Check the mercury heights at 3-min. intervals until consecutive readings agree within 3 mm Hg. Then record the mercury heights and temperature.

Loosen the screw clamp slowly, and allow the contents of the flask to return to atmospheric pressure. Open the pinch clamp and drain the remaining liquid into the flask. Remove the rubber stopper from the flask, and pour the liquid into the solvent waste container. No water should be used to clean the flasks, but the flask should be dried between trials. This is accomplished by clamping the flask upside down to the ringstand and evaporating any remaining liquid by moving the aspirator tubing and medicine dropper around the inside of the flask while the aspirator is completely ON.

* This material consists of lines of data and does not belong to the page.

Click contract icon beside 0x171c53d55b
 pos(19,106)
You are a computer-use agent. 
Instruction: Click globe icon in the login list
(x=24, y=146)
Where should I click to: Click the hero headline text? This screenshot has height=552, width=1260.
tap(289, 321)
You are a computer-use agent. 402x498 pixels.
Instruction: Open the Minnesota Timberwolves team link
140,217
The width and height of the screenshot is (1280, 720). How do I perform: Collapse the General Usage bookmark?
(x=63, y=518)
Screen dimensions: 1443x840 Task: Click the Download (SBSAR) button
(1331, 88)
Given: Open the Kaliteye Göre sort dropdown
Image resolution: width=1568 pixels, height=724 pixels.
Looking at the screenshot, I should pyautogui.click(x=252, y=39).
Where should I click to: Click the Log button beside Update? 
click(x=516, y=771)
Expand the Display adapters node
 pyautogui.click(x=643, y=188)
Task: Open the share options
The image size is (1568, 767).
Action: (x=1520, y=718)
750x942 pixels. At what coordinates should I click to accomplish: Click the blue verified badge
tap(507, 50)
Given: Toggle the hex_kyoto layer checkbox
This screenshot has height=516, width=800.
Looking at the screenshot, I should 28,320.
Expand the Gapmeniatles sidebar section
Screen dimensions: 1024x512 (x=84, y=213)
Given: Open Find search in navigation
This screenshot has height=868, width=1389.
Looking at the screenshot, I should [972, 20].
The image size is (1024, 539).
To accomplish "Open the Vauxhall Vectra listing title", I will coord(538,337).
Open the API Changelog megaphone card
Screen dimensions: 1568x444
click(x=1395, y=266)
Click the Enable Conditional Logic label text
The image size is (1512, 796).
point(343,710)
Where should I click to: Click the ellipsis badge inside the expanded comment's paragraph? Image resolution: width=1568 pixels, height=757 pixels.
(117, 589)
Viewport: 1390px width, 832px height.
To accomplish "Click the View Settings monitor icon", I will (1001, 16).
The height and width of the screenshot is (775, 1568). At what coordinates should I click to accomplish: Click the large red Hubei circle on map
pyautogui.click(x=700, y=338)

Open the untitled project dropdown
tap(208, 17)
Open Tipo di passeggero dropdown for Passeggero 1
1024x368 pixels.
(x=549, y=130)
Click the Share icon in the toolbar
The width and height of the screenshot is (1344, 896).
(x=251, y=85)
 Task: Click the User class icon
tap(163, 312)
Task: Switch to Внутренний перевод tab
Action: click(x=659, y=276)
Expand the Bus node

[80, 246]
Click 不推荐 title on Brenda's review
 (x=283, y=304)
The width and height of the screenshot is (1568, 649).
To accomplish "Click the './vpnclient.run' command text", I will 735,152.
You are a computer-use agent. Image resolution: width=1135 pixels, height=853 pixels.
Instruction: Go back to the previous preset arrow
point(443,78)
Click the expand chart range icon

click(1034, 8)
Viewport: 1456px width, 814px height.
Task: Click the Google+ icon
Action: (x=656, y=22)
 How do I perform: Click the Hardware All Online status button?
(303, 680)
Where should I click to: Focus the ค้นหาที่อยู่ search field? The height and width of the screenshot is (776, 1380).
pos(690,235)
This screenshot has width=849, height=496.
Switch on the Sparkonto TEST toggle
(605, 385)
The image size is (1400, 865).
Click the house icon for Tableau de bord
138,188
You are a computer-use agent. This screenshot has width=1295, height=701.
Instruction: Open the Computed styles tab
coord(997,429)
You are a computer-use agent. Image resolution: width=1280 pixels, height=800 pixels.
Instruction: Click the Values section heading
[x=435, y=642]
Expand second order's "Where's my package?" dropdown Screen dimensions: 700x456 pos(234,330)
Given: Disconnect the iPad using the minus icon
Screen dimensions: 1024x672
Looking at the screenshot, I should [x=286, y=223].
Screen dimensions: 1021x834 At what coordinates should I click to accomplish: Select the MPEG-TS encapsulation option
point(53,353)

Part 1c: Vapor pressure of heptane and ethanol: Repeat the procedure in Part 1b., with heptane and then with ethanol at room temperature.

Part 2 Vapor pressure of heptane near OºC

Clean and thoroughly dry the flask. Reassemble the apparatus, and place the flask in the ice-water bath. Follow the procedure in Part 1a, to measure (P_air)_iw, the pressure in the flask with no liquid present. Again, with the flask in the ice-water bath, repeat the procedure in Part 1b fpr heptane, to obtain (P_TOT)_iw, the pressure with liquid present.

Upon completion of the experiment, return the apparatus to atmospheric pressure by slowly opening the screw clamp, thereby admitting air into the flask and manometer.

NOTE: Ideally, you will want to repeat each measurement twice.  That is, measure the vapor pressure of ethanol, hexane and heptane at room temperatrue twice and measure the vapor pressure of heptane near OºC twice.

Reporting Your Results

1. Results section

Arrange your data in tabular form. Sample data sheets which you may want to copy are on the next pages. Calculate values of P_air, P_TOT, and P_vap for each experiment and enter the values in your data sheet. Show all calculations.

2. Conclusions section

The conclusion section should contain sentences that answer the following questions.

a) What are your measured values of the vapor pressures of heptane, hexane, and ethanol at each temperature?

b) Based on your vapor pressure measurements at room temperature, arrange the three compounds in order of increasing strength of the intermolecular forces. Explain your reasoning in terms of types of forces present.

c) How does the vapor pressure vary with molar mass? What conclusions can you draw from this behavior about the kinds of intermolecular forces which are predominant in each of the compounds, C₇H₁₆, C₆H₁₄ and C₂H₆O?

d) Using your values for the vapor pressure of heptane obtained at two different temperatures, calculate the molar enthalpy of vaporization of heptane.